In Flash Boys: A Wall Street Revolt, author Michael Lewis exposes how money was stolen from both sophisticated and average investors shortly after the economic collapse of 2008. That crimes were committed and money stolen is not all that shocking. Bad actors are everywhere, and Wall Street is no exception. What’s shocking is who the bad actors were in this case. They were the investment firms, trading firms, and big, household name banks that we trust to do the right thing with our money.
After the market collapse and subsequent volatility through 2008 and 2009, the SEC put regulation in place that allowed investment firms to setup their own private exchanges. The primary exchanges at the time, the NYSE and NASDAQ, were viewed as opaque black boxes. They were also single points of failure where investors could get trapped if the exchanges’ computer systems failed. The new regulations were meant to make markets more transparent and to reduce the risk of market failure, or so the thinking went.
Instead, the regulations had the opposite effect, at least when it came to information available to investors outside of Wall Street. The insiders figured out how to manipulate the private market exchanges through high frequency trading. The details are arcane and complex, and in spite of Lewis’ excellent explanation, I found it hard to understand. The bottom line is that the investors figured out how to gain an advantage of a penny or two on the price of each stock transaction, without assuming any risk or having to hold any of the underlying securities.

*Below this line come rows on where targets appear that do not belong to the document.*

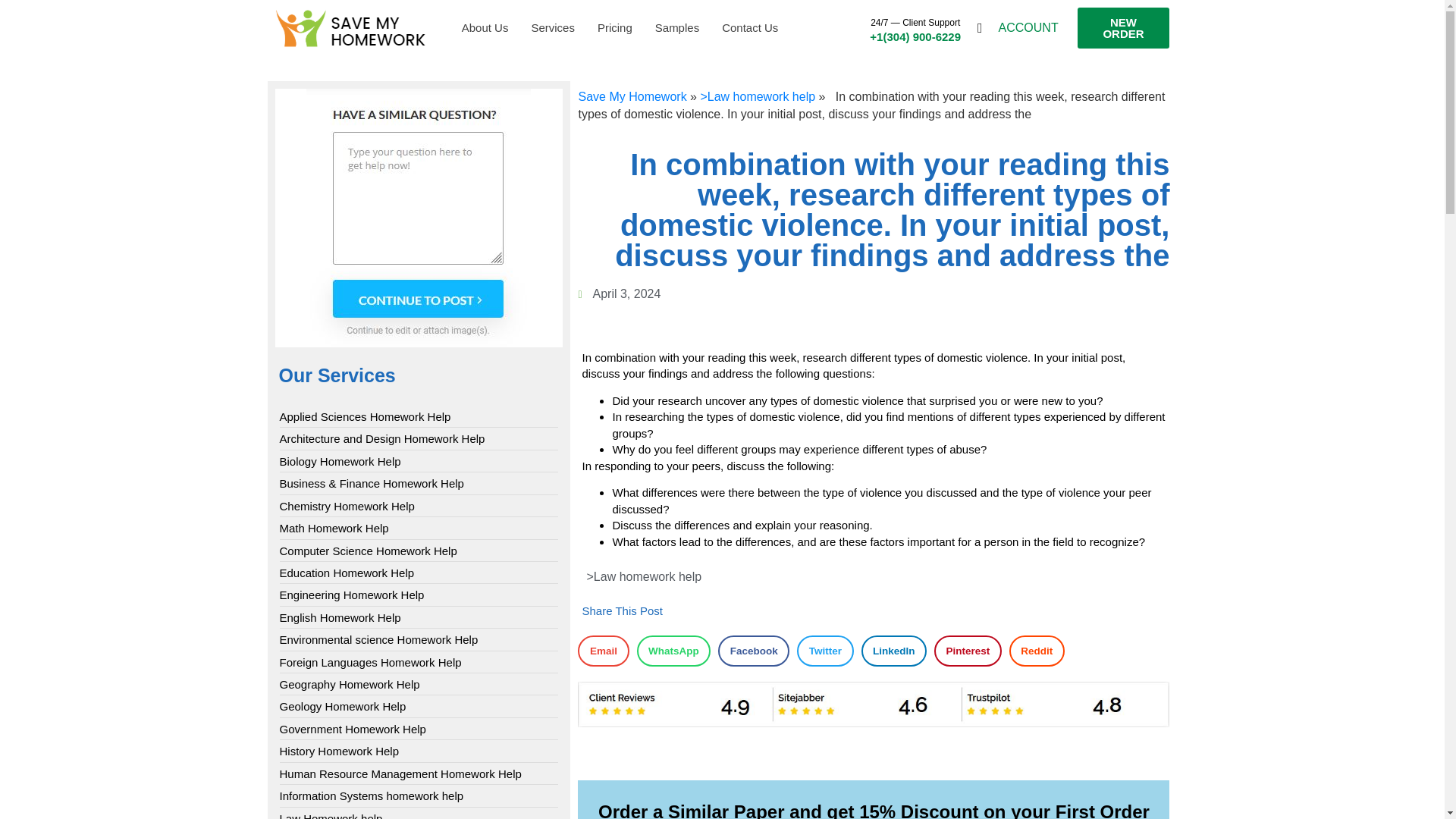
Architecture and Design Homework Help (381, 438)
Services (552, 27)
Engineering Homework Help (351, 594)
Education Homework Help (346, 572)
Samples (676, 27)
Pricing (614, 27)
English Homework Help (339, 617)
Government Homework Help (352, 729)
History Homework Help (338, 750)
Geography Homework Help (349, 684)
Math Homework Help (333, 528)
Applied Sciences Homework Help (364, 416)
Foreign Languages Homework Help (370, 662)
Law Homework help (330, 814)
Biology Homework Help (339, 461)
Given the description of an element on the screen output the (x, y) to click on. 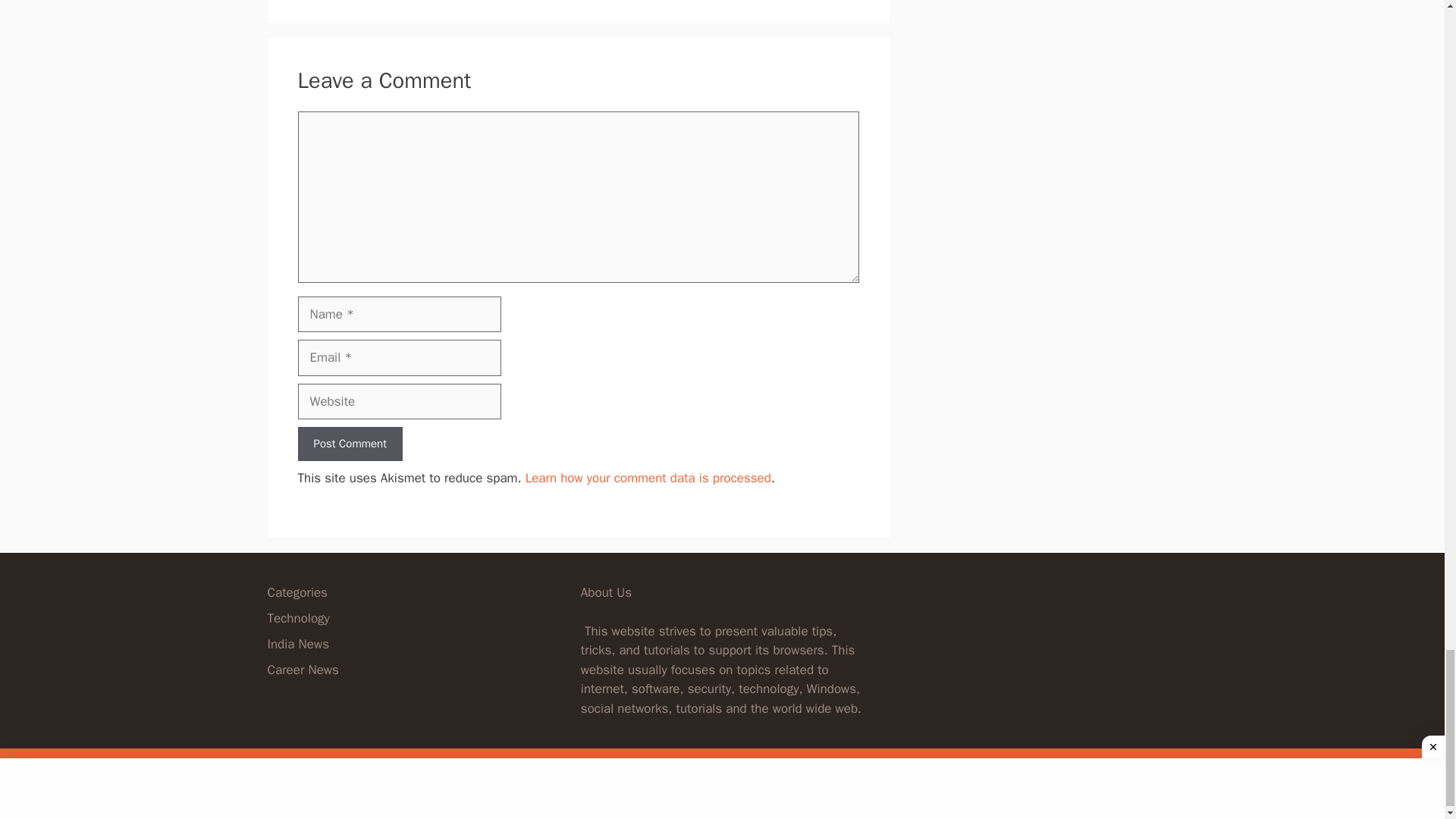
Post Comment (349, 443)
Given the description of an element on the screen output the (x, y) to click on. 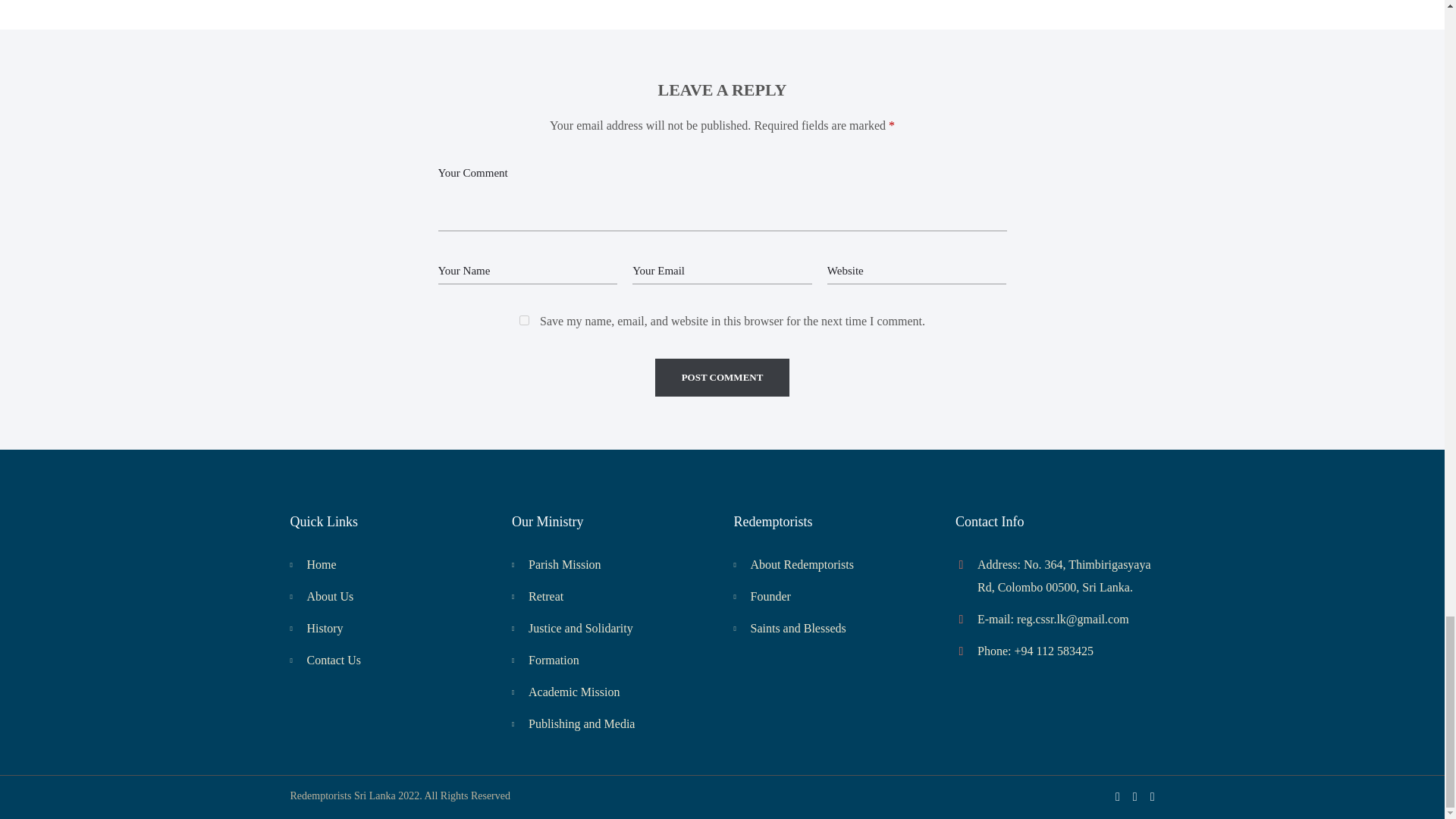
yes (524, 320)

While a penny or two per transaction may not seem like much, it adds up quickly when millions of shares are trading hands. Being that billions of shares are traded each day, a one penny difference on a billion shares equates to $10,000,000 dollars that could be siphoned out of the market each day. That equates to $2,500,000,000 over a year, assuming 250 trading days, and these are conservative estimates. Daily trading volumes are typically 10x this amount, and the price advantages gained on some trades drifted as high as 5-10 cents per share. It doesn’t take much to see that the stakes were high for those involved with potential billions to be made.
In Flash Boys, Lewis reveals how the insiders used computer algorithms and preferred access to markets through high speed fiber optic connections to carry out their activities. When a small group of traders on Wall Street figured out what is going on, they set out to create an alternate exchange to negate the advantage and reform the market. Lewis weaves a story based on actual events that shows the challenges the group faced, how they achieved their objective, and the fallout that occurred once the high frequency trading practices were exposed.

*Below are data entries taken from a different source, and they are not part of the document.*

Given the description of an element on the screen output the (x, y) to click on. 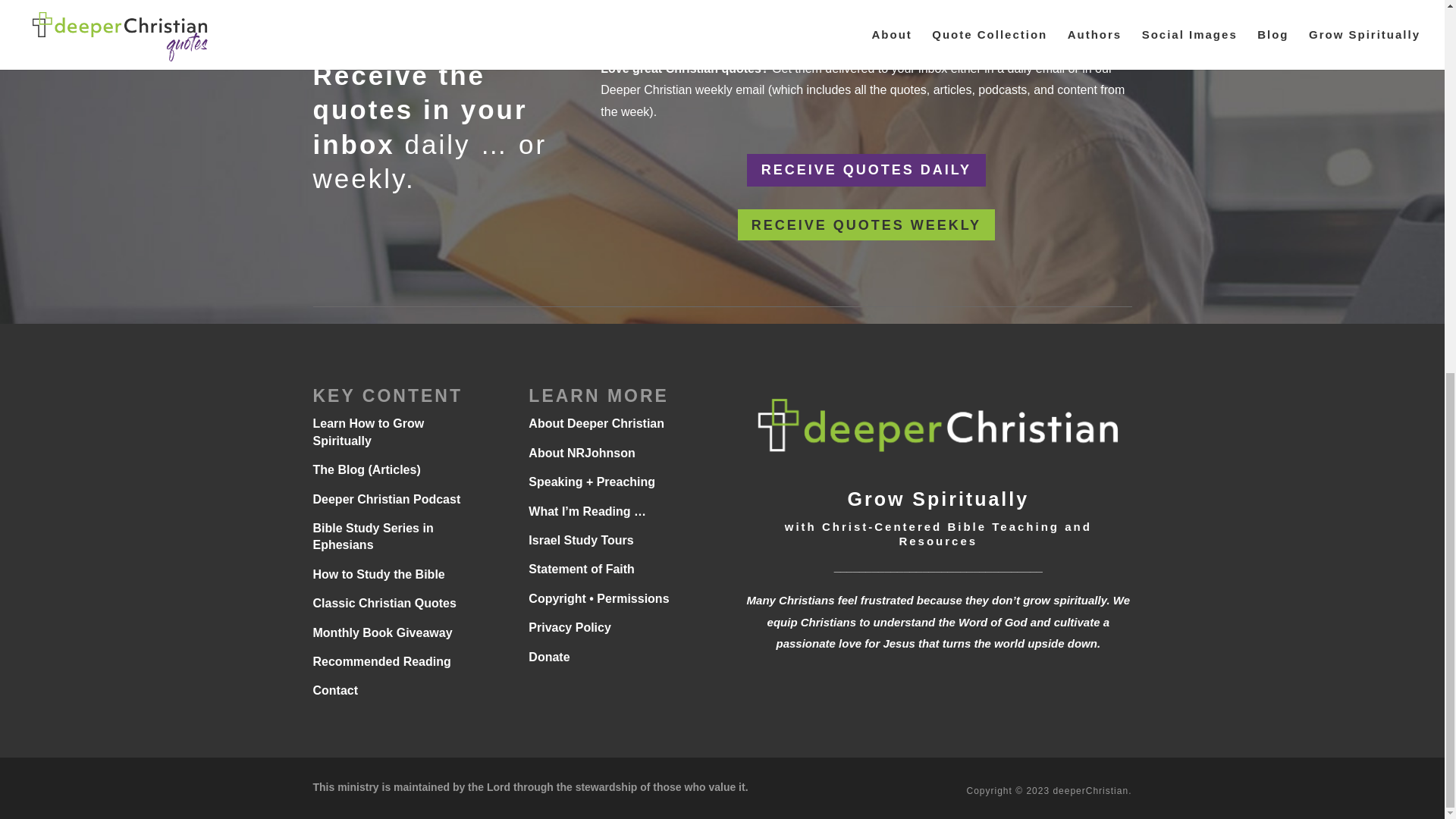
Bible Study Series in Ephesians (372, 536)
Recommended Reading (381, 661)
Israel Study Tours (580, 540)
RECEIVE QUOTES WEEKLY (866, 224)
Classic Christian Quotes (384, 603)
Learn How to Grow Spiritually (368, 431)
About NRJohnson (581, 452)
How to Study the Bible (378, 574)
Deeper Christian Podcast (386, 499)
Contact (335, 689)
Monthly Book Giveaway (382, 631)
Privacy Policy (569, 626)
About Deeper Christian (595, 422)
Donate (548, 656)
Statement of Faith (581, 568)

I liked Flash Boys. While it may not have been as good as some other Lewis books I’ve read such as The Blind Side and The Big Short, I still found it to be both entertaining and interesting. My only nits are the way he jumped around in time, which made events hard to follow, and that he didn’t go into detail about how the malevolent players were pursued and punished. He touches briefly on the latter, but since the investigations were on-going while the book was published, he wasn’t able to include the final findings.

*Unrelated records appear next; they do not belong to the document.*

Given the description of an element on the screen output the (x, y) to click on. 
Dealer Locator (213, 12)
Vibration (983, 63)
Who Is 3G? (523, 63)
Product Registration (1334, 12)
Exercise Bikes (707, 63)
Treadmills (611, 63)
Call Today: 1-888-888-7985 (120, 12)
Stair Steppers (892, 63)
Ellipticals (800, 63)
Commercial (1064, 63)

Because of the technical nature of Flash Boys, I wouldn’t necessarily recommend it for everyone. It’s a great read if you are into investing and have a strong interest in what happens behind the scenes on Wall Street. It can be a little unsettling and downright scary as well, and it may confirm your worst fears. On the other hand, if you don’t have strong interest in the stock market, I’d recommend picking up one of Lewis’ other works. He’s a great writer, and there are a lot of options to choose from.